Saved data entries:
——
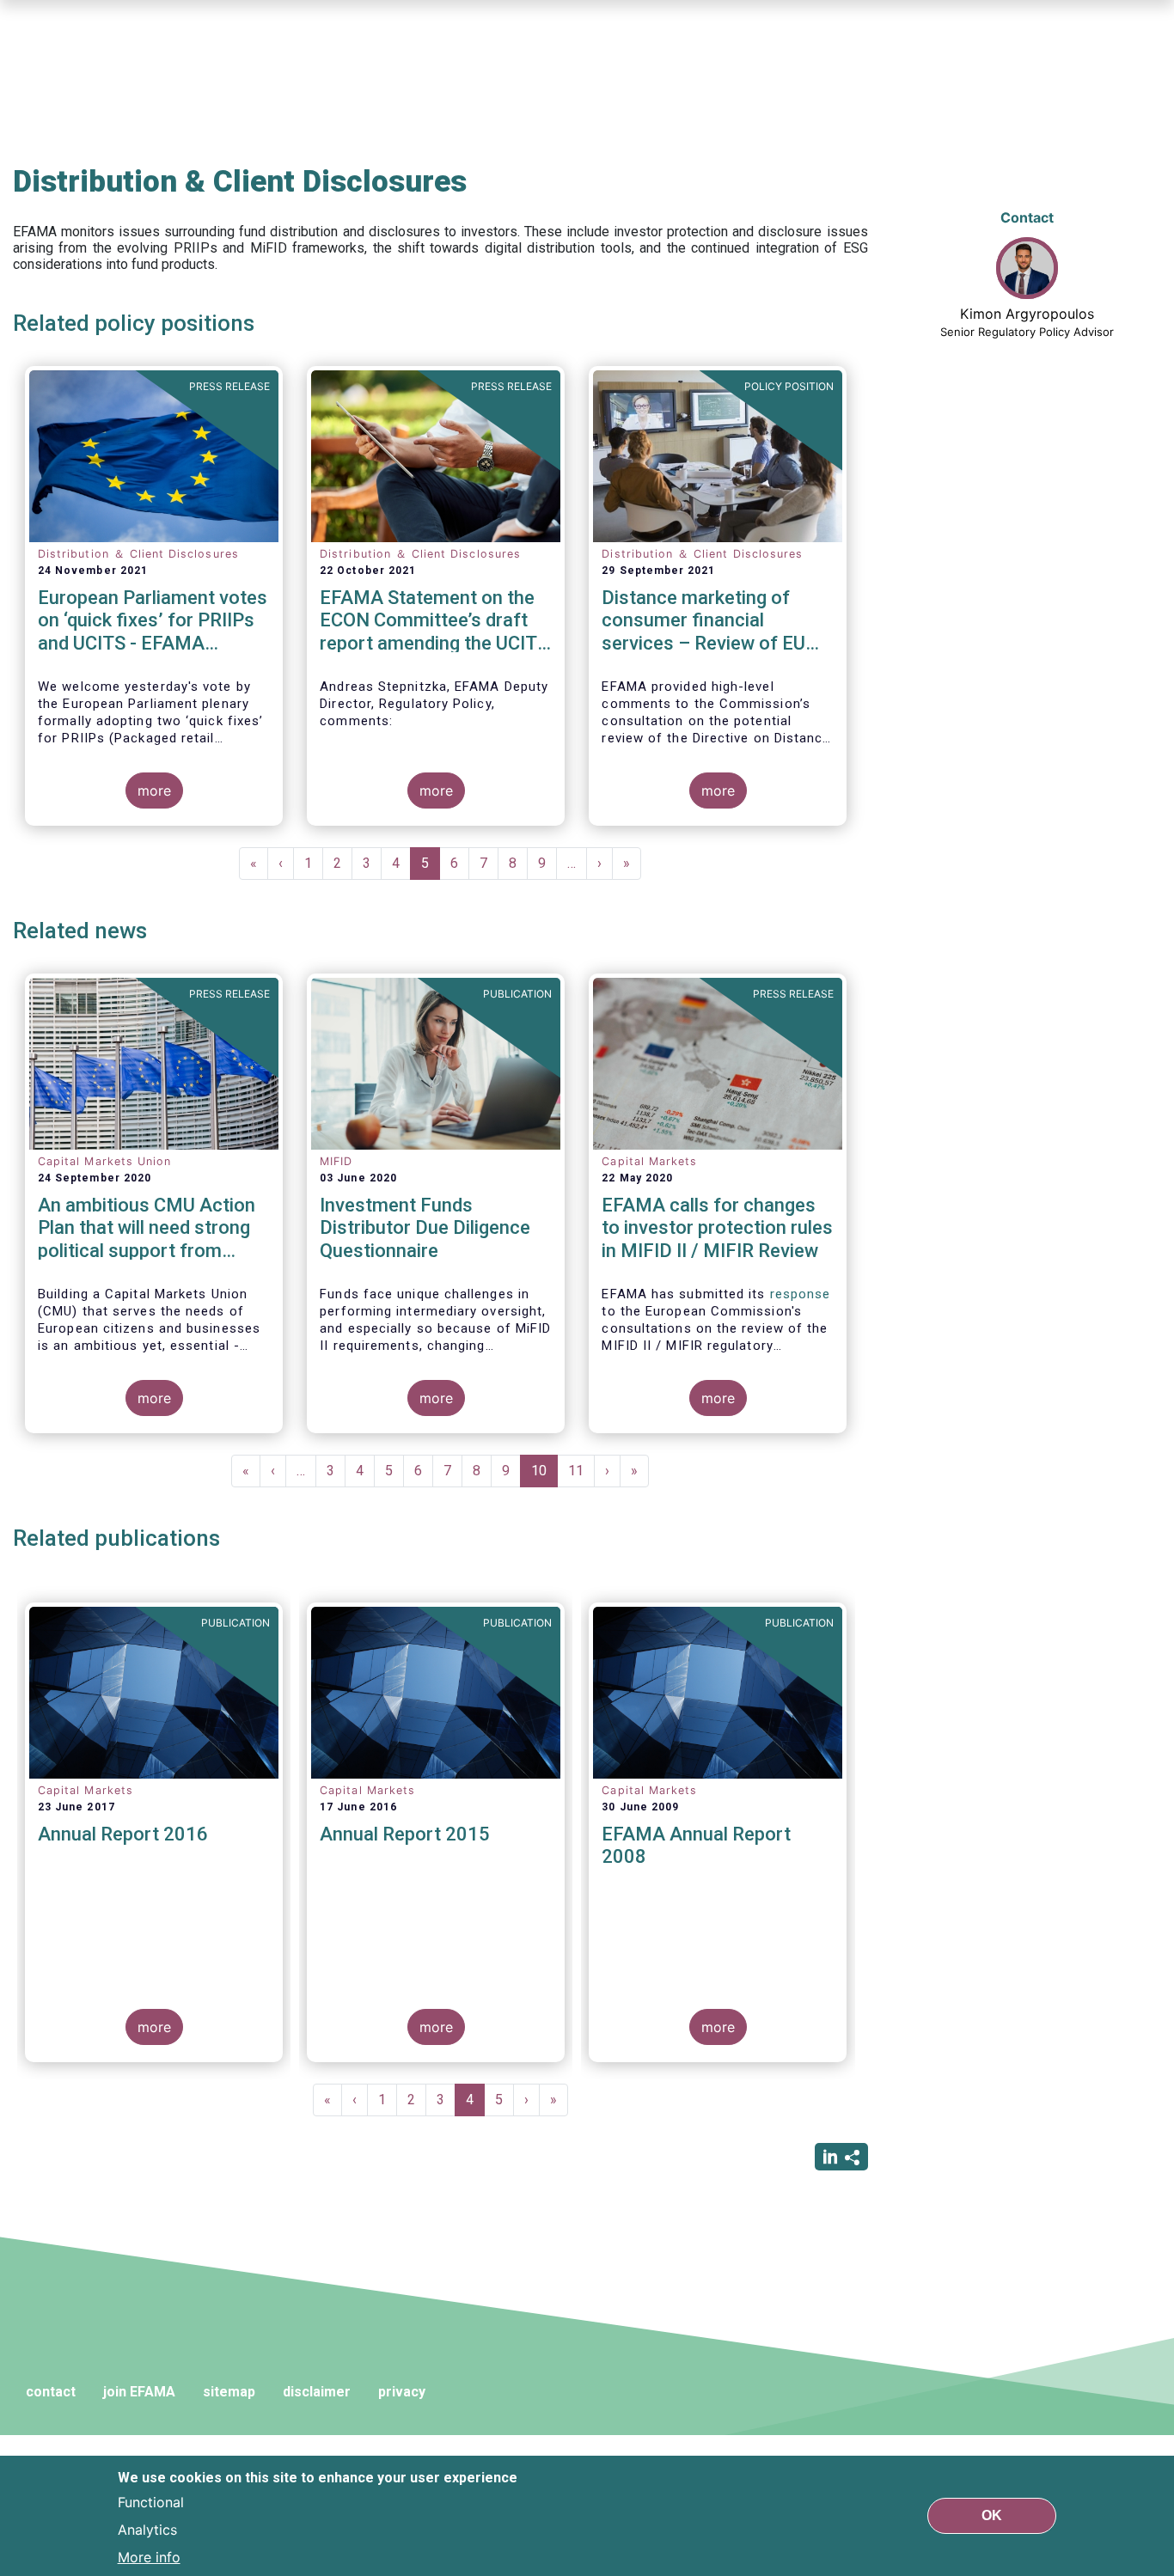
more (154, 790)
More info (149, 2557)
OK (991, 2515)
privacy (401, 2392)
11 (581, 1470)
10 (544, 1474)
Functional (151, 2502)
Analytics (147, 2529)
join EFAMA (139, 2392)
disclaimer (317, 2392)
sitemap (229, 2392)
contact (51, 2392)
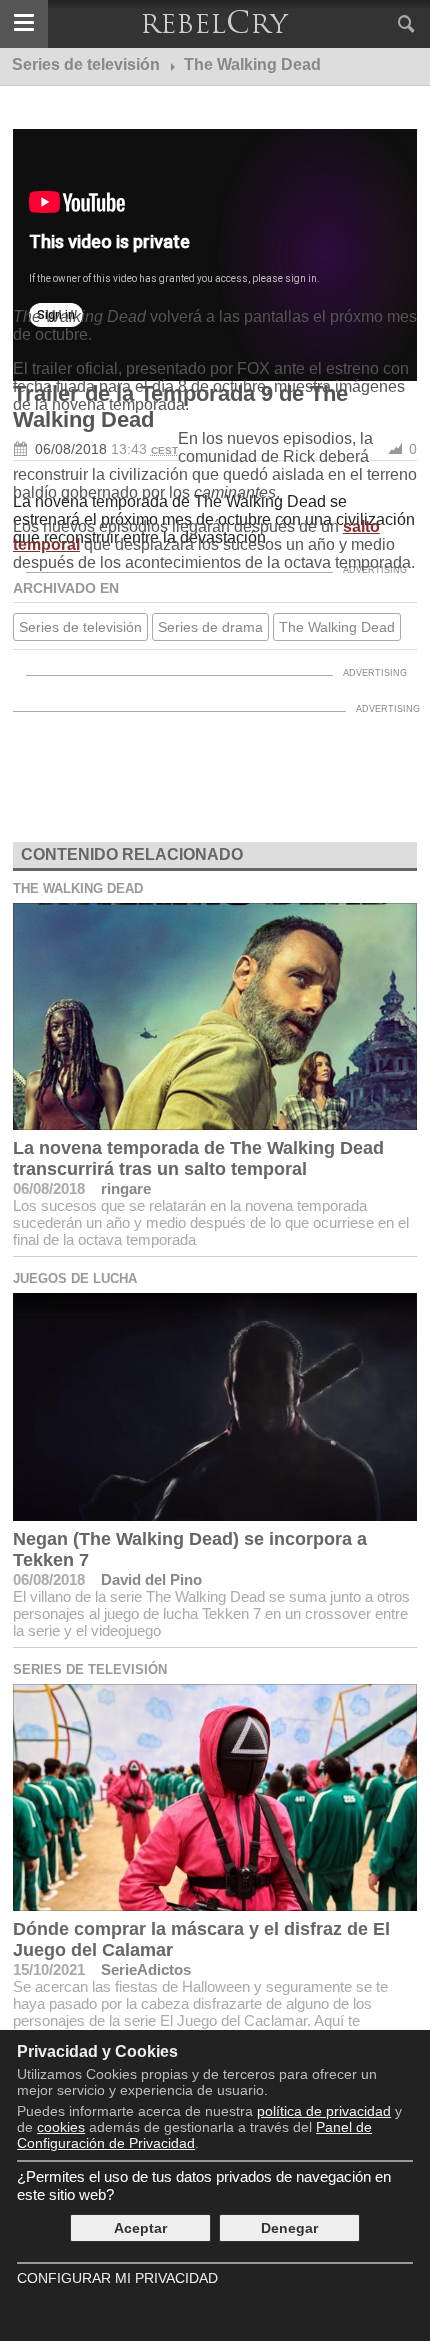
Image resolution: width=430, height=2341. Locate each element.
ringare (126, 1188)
——
= TASK BRIEF =
Only the lines from the line containing "Functional (151, 2502)" through the last line of the entries above should be reproduced, word for word and without pictures.

= ANSWER BOX =
Functional (151, 2502)
Analytics (147, 2529)
join EFAMA (139, 2392)
disclaimer (317, 2392)
sitemap (229, 2392)
contact (51, 2392)
Image resolution: width=430, height=2341. Locate each element.
ringare (126, 1188)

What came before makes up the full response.